:: Exercise description ::
After locating the line that holds "Open the 所有部门 department selector", output it and all following lines word for word, stopping only at the end of the data.

BEGIN Supplied material

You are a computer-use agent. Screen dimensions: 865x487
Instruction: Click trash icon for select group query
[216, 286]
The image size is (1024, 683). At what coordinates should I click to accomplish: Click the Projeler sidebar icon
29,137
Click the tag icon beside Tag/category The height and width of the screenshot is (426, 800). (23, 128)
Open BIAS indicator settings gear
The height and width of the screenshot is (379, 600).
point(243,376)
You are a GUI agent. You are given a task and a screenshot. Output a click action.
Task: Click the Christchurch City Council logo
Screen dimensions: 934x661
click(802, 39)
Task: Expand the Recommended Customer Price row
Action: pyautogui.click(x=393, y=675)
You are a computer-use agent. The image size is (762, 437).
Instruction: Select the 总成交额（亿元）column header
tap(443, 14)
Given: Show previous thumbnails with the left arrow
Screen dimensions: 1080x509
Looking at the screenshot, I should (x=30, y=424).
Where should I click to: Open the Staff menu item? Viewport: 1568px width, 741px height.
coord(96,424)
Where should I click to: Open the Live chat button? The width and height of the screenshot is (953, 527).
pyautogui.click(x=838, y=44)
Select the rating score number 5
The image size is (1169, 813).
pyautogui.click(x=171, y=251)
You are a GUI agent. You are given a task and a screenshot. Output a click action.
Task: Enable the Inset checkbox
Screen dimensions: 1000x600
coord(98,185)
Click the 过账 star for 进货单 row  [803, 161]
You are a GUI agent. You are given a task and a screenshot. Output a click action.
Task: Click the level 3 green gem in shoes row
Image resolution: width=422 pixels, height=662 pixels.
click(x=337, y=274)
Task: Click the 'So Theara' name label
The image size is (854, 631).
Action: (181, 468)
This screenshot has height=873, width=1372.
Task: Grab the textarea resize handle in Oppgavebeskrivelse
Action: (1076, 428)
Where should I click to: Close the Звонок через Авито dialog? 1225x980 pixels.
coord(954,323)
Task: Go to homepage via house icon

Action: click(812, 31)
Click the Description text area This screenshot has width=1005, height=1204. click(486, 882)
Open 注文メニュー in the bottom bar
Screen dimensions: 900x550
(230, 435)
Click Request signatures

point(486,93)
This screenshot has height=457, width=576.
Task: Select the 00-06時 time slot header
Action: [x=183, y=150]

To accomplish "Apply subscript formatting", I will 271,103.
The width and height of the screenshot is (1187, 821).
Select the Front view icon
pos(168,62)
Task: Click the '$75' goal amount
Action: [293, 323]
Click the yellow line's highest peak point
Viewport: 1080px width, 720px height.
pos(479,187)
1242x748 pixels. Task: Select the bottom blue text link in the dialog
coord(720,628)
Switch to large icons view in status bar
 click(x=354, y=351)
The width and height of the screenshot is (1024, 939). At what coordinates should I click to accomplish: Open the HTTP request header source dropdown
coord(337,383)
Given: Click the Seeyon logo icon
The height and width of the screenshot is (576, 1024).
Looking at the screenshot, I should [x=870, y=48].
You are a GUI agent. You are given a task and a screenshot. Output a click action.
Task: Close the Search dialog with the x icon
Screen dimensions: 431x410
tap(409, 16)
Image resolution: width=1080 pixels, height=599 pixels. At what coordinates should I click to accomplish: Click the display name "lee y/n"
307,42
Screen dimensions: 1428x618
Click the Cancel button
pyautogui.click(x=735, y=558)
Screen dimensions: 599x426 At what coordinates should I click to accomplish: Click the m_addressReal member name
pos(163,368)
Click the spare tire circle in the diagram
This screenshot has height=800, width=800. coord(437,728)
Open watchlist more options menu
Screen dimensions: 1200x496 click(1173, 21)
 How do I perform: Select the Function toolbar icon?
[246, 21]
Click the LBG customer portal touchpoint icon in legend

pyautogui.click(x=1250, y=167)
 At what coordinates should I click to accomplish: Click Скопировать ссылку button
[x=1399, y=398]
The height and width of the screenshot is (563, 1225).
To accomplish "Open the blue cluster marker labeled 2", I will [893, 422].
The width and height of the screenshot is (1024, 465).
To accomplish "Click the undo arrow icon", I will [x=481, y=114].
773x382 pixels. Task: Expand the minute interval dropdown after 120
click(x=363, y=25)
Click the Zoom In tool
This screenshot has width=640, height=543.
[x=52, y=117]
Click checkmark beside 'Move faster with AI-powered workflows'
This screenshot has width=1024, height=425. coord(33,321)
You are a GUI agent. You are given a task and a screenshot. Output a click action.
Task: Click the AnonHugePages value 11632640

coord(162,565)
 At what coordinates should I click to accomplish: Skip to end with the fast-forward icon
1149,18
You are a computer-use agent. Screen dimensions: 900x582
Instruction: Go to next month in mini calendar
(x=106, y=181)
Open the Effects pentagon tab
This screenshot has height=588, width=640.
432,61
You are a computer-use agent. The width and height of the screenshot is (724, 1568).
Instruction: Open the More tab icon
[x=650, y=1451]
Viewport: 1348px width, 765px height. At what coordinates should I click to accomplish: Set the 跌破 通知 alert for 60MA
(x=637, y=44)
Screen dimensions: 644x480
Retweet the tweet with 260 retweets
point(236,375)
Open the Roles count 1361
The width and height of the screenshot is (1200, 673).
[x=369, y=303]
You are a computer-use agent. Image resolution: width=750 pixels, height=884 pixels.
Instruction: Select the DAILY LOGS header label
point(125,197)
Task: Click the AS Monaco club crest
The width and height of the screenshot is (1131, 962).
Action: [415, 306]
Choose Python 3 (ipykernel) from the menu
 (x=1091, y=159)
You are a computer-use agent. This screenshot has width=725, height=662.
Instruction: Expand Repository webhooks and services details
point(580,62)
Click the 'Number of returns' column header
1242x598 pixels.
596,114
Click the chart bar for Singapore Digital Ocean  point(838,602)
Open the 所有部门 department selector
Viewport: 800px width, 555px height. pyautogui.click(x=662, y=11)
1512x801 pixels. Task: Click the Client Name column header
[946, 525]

END Supplied material

:: Solved problem ::
Open the 所有部门 department selector
Viewport: 800px width, 555px height. pyautogui.click(x=662, y=11)
1512x801 pixels. Task: Click the Client Name column header
[946, 525]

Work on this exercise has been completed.